Stroock & Stroock’s Daniel A. Rozansky and Scott M. Pearson have an op-ed in today’s San Francisco Chronicle discussing problems with a similar California law. California prohibits businesses from requesting or requiring “personal identification information” while accepting a credit-card payment; this includes address and phone number, but doesn’t specify what else. Entrepreneurial trial lawyers are asking courts to hold that it includes harmless information like ZIP codes: since the statute provides for $1000/violation damages in the absence of a showing of harm without a cap, extortionate lawsuits are easy to create–and a further drag on the already-suffering California economy.
Readers may remember the episode in which Michael Flatley, impresario of the “Riverdance” and “Lord of the Dance” Irish extravaganzas, was falsely accused of rape by a woman who then demanded money. After the California Supreme Court, in a pioneering ruling, found that Flatley could countersue for extortion, he obtained a large default judgment against Tyna Marie Robertson, who, as noted in a news report we quoted at the time, “had dated other wealthy and well-known men through the years — relationships that sometimes ended in litigation”.
Now Robertson is back in the news leveling bizarre charges against another of her former paramours, Chicago Bears linebacker Brian Urlacher. Lowering the Bar has details (Dec. 14).
The WSJ Law Blog reports that the two Yale Law women suing AutoAdmit/XOXOHTH posters are “seeking to resolve their claims against these defendants” without amending the complaint to name their identities, obtained over the course of a variety of subpoenas. Thus, the recent amended complaint named only a single AutoAdmit poster, Matthew C. Ryan, who had apparently refused to settle–perhaps because while Ryan’s comments were obnoxious, they were not legally actionable.
Someone correct me if I’m wrong, but isn’t it historically the case that someone who says “Pay me money or I will file a lawsuit and issue press releases that reveal private facts you find to be embarrassing” guilty of blackmail or extortion in other contexts? What distinguishes this case–especially when the underlying allegations are so legally flimsy?
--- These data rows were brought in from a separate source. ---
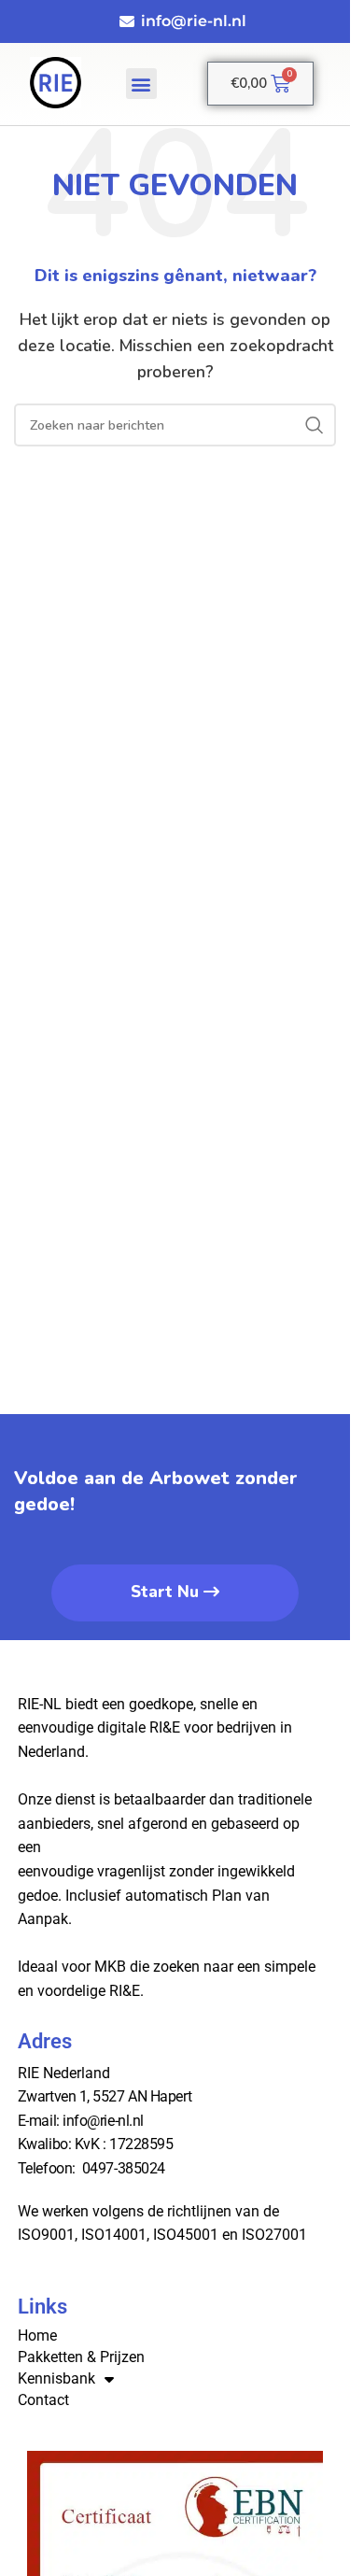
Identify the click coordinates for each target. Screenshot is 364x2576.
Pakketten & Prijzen (81, 2357)
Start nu (165, 1592)
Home (37, 2335)
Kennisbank (56, 2378)
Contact (43, 2400)
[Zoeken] (314, 424)
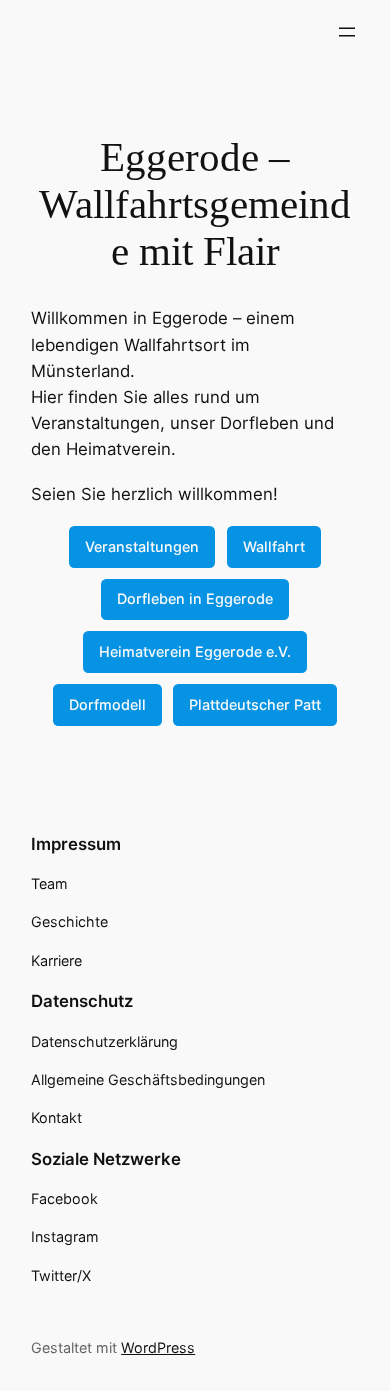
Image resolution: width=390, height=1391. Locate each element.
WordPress (158, 1347)
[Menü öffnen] (347, 32)
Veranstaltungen (142, 546)
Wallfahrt (274, 546)
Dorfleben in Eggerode (195, 598)
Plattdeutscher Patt (255, 704)
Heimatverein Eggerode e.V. (195, 651)
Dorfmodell (107, 704)
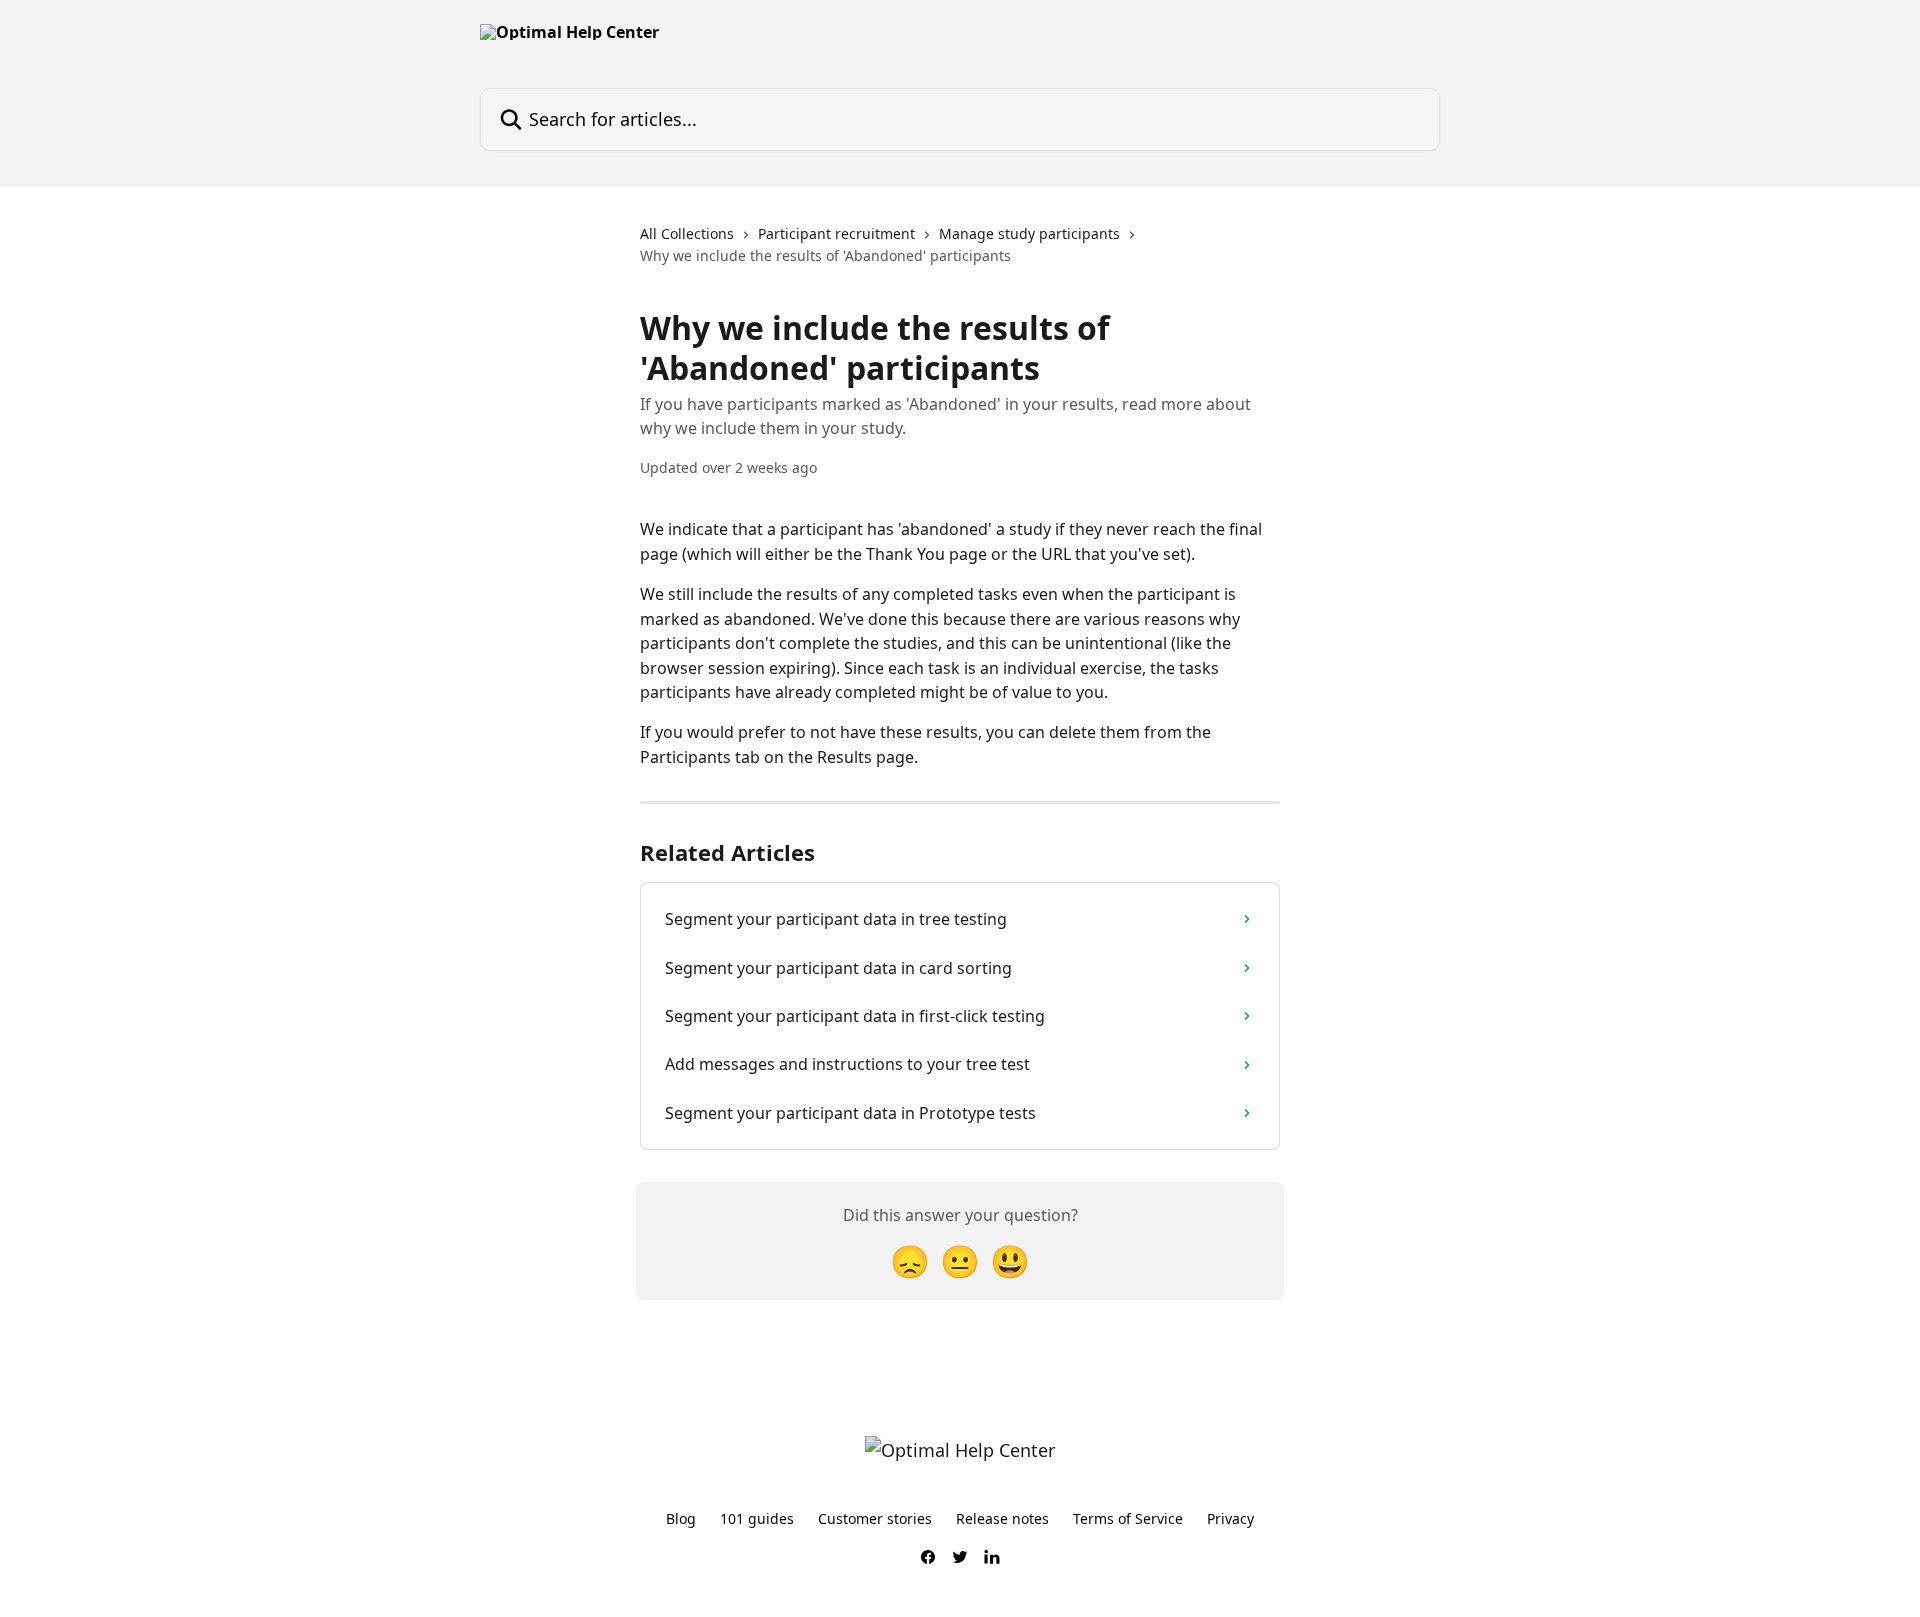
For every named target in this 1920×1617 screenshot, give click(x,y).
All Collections (687, 233)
Sealed Air makes polyethylene foam for packaging material. The Great White plaintiffs allege that polyethylene foam in the soundproofing was part of the reason the Rhode Island Station nightclub fire spread so fast, killing 100–though they have no evidence that Sealed Air manufactured the foam in the club, not to mention the fact that the packing foam was never intended to be used as building material. Not to worry: with joint and several liability in Rhode Island, Sealed Air faced billions of dollars of potential liability because all of the other deep pockets (dozens of defendants ranging from a radio station to four other foam manufacturers to Anheuser-Busch to the bus that transported the band to the concert to a television station that covered the fire) have settled, Sealed Air couldn’t risk being held even 1% liable, especially given that at a trial plaintiffs would have no incentive to blame empty-chair or empty-pocket or settling defendants. Sealed Air will pay $25 million in protection money. (AP; Providence Journal; TortsProf). The miscarriage of justice continues, but the remaining defendants are apparently judgment-proof.
Full proof that I don’t think all pro se representation is a bad thing: Following up our previous discussion of the GTA class action settlement and my objection: This morning, Friday, June 6, I filed this brief (which unlike the previous brief, I wrote myself), in opposition to the plaintiffs’ motions for court approval of the settlement and attorneys’ fees, in the Southern District of New York and served it upon counsel. With luck, I didn’t file the wrong brief.